Tingkat menjelaskan, dalam SBM, tokoh guru digambarkan
sebagai wujud perpaduan ideal antara konsep catur guru dalam kebudayaan Bali
dan ajaran Ki Hajar Dewantara. Para tokoh guru direpresentasikan sebagai sosok
yang berada di garda depan dalam membangun Indonesia Raya.
Dalam cerpen dalam novel SIM, tergambar tipologi guru yang
menunjukkan perubahan sikap terhadap profesinya dan perubahan pandangan
masyarakat terhadap profesi guru. Wacana tentang guru dipahami sebagai arena
pertarungan sosial yang diartikulasikan melalui bahasa. “Pertarungan itu
membuat profesi guru terombang-ambing sehingga citra kebimbangan tidak
terhindarkan antara memegang prinsip idealism keguruan dan meleburkan diri
dalam pandangan pragmatis dan materialistik,” kata Tingkat.
Selain itu, pendidik kelahiran 7 Oktober 1966 ini
mengungkapkan pengarang Bali menunjukkan semangat memahkotakan budaya Bali
melalui tokoh guru dengan cara yang berbeda. Pengarang SBM memahkotakan dengan
cara halus dan lembut tanpa goncangan, sebaliknya pengarang SIM memahkotakan
budaya Bali dengan cara terbuka, dinamis, bahkan frontal.
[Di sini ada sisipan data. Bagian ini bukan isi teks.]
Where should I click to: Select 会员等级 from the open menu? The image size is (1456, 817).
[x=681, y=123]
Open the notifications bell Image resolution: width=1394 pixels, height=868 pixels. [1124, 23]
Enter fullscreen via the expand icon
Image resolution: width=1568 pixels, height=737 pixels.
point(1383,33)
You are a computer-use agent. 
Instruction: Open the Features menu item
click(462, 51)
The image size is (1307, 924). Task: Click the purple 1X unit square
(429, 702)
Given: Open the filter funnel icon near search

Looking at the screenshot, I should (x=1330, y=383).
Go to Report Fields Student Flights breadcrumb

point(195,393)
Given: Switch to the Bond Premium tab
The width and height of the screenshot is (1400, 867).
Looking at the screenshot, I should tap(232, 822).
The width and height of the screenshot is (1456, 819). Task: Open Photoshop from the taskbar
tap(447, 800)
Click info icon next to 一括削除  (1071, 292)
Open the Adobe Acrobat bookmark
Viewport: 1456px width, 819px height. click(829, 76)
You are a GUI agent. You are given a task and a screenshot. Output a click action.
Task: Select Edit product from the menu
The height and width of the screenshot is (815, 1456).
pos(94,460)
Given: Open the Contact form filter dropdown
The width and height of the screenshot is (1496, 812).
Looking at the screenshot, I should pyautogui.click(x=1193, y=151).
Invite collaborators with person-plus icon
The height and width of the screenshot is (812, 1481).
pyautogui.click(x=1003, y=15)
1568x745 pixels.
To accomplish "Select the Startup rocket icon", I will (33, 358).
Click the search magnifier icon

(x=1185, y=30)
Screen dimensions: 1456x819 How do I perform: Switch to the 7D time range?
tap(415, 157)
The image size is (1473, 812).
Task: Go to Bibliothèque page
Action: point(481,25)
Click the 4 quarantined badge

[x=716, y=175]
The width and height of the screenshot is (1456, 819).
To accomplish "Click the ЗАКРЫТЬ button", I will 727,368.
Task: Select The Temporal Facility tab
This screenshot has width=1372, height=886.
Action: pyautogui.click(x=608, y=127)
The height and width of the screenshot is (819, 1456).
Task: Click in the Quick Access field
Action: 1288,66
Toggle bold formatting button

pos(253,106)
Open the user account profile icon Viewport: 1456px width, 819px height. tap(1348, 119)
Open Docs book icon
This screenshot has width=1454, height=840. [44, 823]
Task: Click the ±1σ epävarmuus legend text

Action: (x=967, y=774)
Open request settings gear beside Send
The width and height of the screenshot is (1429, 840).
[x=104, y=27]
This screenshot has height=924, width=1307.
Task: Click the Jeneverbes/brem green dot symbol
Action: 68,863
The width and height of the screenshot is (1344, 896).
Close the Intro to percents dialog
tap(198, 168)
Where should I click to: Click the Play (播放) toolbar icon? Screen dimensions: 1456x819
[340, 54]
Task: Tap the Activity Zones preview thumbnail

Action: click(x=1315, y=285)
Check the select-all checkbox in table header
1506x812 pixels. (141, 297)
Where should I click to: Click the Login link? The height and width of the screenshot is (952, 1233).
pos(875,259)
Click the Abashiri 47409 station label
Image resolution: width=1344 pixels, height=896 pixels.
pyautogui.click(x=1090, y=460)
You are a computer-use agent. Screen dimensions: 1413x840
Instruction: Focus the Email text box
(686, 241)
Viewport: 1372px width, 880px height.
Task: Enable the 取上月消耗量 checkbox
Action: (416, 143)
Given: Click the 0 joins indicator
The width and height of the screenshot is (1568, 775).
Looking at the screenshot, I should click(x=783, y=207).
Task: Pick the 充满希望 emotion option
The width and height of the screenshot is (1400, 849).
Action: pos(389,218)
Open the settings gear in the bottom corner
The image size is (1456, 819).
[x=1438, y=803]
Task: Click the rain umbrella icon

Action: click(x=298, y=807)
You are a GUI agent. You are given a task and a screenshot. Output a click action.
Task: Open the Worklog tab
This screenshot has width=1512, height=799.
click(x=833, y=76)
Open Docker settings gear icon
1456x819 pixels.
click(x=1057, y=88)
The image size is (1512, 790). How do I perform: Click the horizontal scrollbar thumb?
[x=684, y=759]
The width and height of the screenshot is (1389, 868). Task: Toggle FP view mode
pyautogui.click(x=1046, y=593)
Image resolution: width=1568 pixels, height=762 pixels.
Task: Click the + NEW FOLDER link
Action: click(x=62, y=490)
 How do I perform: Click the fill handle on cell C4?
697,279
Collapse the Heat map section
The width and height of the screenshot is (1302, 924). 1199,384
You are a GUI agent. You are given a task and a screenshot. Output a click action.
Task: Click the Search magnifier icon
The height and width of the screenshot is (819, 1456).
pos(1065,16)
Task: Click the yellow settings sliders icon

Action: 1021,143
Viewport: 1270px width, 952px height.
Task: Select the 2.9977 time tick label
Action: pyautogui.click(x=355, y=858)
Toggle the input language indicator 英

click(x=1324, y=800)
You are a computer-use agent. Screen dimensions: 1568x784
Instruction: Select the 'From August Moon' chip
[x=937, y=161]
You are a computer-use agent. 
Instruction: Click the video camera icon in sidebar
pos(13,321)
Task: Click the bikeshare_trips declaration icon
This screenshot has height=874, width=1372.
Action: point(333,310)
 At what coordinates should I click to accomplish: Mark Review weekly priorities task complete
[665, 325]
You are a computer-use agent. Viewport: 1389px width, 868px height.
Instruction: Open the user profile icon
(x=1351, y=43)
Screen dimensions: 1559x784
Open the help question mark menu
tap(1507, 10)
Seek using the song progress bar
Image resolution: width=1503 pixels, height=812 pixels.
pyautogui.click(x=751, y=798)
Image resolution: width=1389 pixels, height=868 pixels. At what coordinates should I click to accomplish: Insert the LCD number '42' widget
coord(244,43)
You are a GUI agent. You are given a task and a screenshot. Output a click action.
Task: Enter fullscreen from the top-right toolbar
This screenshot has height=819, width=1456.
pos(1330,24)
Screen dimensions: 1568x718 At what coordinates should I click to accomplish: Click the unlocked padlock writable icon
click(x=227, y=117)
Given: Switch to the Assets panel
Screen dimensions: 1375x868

Menurut Tingkat, perbedaan cara pengungkapan itu
dimungkinkan oleh ideologi pengarang SBM yang masih kuat memegang tradisi,
sebagaimana tergambar dalam tata ruang rumah adat tradisional Bali. Halamannya
seakan-akan terbuka dan dapat diamati dari luar secara leluasa tetapi dibatasi
dengan aling-aling. “Sebaliknya,
pengarang SIM tanpa tedeng aling-aling membuka pintu aib kebudayaan Bali
melalui tokoh guru, tanpa menghiraukan dampaknya,” beber Tingkat.
Namun, Tingkat tidak mengungkap apa penyebab perbedaan cara
pandang dan pengungkapan tokoh guru antara karya-karya pengarang SBM dan SIM.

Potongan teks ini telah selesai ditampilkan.